Francois Carrier continually amazes me with his willingness to meet his collaborators in the fertile middle ground where individual performances are perhaps less technically impressive but where the key to successful improvisation lies (which isn’t to say that Carrier does not possess dazzling technique – he does, of course, but he is judicious in its display). This is true whether the collaborator is his frequent foil Michel Lambert, or a “guest” musician, such as Jean-Jacques Avenel on the brilliant Within. It speaks well of both artists’ sensibilities when such a sympathetic bond is forged, but I have yet to encounter a piece of music featuring this wonderful saxophonist in which he has failed to connect with another musician, and I doubt I ever will.

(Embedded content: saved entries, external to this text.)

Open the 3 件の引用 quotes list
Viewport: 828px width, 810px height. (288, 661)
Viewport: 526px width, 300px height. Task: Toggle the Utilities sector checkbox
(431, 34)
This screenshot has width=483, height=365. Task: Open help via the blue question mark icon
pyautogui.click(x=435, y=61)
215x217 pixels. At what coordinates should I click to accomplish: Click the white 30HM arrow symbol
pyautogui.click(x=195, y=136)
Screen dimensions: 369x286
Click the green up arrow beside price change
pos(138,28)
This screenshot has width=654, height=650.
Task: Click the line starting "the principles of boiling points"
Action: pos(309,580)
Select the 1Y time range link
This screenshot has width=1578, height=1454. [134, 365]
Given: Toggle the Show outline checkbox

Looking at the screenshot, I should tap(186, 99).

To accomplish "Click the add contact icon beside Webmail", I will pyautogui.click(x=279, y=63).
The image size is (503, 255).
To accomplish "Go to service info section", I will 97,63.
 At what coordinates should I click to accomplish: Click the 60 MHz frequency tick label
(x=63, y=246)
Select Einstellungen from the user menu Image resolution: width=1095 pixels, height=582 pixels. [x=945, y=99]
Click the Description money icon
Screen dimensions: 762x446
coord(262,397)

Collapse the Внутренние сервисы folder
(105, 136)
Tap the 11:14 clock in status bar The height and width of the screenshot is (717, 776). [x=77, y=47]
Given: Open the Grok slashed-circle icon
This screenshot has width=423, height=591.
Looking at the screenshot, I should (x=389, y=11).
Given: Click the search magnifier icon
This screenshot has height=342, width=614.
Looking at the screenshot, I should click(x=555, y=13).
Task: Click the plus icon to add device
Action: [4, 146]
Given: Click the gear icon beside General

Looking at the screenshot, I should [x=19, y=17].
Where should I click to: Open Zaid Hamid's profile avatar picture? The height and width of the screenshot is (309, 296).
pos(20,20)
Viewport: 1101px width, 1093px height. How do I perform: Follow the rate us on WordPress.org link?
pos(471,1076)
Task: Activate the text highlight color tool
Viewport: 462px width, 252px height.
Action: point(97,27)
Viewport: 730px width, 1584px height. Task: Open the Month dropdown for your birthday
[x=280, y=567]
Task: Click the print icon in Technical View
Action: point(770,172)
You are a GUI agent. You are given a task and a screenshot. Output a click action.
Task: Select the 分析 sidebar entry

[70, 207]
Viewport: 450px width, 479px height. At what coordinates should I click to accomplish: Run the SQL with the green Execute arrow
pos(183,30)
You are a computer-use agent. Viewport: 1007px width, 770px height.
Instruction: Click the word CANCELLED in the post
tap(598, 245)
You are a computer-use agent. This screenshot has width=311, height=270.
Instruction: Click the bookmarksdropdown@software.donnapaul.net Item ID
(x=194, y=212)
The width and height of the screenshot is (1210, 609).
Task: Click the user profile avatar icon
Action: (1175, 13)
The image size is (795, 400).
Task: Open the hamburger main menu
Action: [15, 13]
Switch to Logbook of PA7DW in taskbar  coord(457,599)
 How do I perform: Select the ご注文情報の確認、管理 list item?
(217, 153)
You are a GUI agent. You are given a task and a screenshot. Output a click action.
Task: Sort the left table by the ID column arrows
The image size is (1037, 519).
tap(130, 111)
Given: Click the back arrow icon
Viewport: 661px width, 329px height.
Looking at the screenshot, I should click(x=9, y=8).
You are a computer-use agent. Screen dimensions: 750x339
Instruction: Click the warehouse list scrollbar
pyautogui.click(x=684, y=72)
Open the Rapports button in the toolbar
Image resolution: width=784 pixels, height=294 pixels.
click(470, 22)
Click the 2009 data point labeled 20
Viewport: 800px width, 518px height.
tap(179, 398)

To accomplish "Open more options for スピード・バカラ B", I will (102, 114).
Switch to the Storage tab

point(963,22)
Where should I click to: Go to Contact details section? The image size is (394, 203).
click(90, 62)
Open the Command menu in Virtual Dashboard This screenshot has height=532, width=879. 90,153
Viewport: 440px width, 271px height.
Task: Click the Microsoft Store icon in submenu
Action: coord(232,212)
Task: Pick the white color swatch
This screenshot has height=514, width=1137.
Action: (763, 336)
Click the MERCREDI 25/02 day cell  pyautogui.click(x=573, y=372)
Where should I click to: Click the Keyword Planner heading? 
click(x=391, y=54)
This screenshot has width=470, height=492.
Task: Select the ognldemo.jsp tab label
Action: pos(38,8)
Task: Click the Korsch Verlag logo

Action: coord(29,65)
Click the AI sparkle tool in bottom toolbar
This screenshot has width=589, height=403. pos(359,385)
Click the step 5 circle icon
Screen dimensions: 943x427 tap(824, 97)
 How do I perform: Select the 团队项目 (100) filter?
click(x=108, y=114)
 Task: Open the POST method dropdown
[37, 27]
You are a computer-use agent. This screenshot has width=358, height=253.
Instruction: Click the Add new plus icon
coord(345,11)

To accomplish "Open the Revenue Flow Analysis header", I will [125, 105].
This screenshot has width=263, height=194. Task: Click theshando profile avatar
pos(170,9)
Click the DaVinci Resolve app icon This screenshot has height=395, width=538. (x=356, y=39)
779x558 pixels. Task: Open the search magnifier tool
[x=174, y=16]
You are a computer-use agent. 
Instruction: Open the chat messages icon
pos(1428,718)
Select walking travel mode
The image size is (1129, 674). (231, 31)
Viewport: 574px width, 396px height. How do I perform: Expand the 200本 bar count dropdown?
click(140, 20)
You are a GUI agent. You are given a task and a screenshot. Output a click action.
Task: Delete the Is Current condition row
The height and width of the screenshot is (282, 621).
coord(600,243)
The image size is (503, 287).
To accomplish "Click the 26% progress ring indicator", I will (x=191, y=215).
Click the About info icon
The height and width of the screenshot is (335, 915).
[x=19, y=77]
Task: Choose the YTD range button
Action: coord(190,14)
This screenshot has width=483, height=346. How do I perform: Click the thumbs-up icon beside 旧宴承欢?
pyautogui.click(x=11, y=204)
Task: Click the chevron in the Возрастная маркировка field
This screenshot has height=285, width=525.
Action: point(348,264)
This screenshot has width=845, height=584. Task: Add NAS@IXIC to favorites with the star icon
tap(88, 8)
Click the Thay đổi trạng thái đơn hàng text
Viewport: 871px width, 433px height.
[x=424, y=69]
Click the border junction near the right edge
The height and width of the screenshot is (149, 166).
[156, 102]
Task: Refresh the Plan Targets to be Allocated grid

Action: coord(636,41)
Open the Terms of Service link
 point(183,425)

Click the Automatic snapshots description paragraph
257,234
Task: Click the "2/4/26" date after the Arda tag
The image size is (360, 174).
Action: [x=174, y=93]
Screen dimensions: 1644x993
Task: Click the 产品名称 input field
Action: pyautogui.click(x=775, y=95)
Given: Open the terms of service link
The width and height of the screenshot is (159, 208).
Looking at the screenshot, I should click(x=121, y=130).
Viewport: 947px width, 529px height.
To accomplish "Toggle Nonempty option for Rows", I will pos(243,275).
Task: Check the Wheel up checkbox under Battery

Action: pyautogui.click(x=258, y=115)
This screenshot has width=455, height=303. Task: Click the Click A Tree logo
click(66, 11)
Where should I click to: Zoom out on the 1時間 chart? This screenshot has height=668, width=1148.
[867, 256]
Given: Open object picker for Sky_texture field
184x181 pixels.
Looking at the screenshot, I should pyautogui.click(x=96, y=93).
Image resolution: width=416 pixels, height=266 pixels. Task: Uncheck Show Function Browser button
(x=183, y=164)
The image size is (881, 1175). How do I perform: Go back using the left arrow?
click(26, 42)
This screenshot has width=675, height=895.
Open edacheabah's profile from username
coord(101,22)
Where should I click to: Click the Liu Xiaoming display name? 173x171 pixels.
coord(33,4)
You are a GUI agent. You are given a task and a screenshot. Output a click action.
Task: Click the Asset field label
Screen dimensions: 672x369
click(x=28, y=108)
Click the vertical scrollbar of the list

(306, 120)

As states of existence go, perhaps this musical sense of being with is higher still, a plane most of us will never inhabit. In instances when this deeper being with is achieved the result is a wondrous musical communion. Sometimes, as is the case here, the meeting has been captured for posterity, and though the musicians involved are certainly lucky, we listeners are the truly fortunate ones.
Sunday, July 4, 2010
Not Dead Yet
Cue the standard refrain: Sorry for the absence, but I've been busy, and so forth, etc. (But I think newborn twins counts as a legitimate excuse for not posting to a music blog read by no one). But as much to appease my own conscience as to convince you(?), I have to prove that I do indeed still have a pulse and that my good vs. crap music meter is still operational, so here's a brief rundown of what's been heard in my (suddenly crowded) house of late, in no particular order, because that's how my mind works:
Josh Berman, Old Idea
Wardell Gray, Live at the Haig, 1952
Pernice Brothers, Goodbye Killer (naturally)
Male Bonding, Nothing Hurts
George Lewis, Homage to Charles Parker
Phosphorescent, Here's to Taking It Easy
Josh Ritter, So Runs the World Away
I'm still alive! Back with more new content in the days ahead.
Tuesday, March 9, 2010
The Departed
Very strange and sad to hear of Linkous' suicide on the weekend. I was assembling an iPod playlist for my wife's birthday celebrations on Saturday, and I stumbled across Good Morning, Spider. I threw "Sick of Goodbyes" on the list. What the hell, I thought.
Monday, January 11, 2010
The Jazz Loft Project
The Jazz Loft Project
The ever-vigilant PF (manning the ramparts of culture, his eyes scan the horizon!) tipped me to this, and I’m grateful. It hits squarely at the intersection of several interests/passions/concerns of mine. First, there’s the jazz. Secondly, you got your photography. Thirdly, it's history. And lastly, there’s the undeniable appeal of a Collyer Brothers-like mentality – a hoarding packrat who can’t throw anything out, and feels a compulsion to (literally) record everything.
I’ll spare the details and simply urge you to click through. Scan through the photos, listen to the recordings, and make time for the 10-episode radio series. Fascinating stuff. (And if you're flush, why not buy the book and then lend it to me?)
Thing is, it’s easy to see how someone could become W. Eugene Smith.
And as a side note, is that not a supremely beautiful website? It’s only fitting, given the subject, but design like that ruins me for lazily slapped together pages.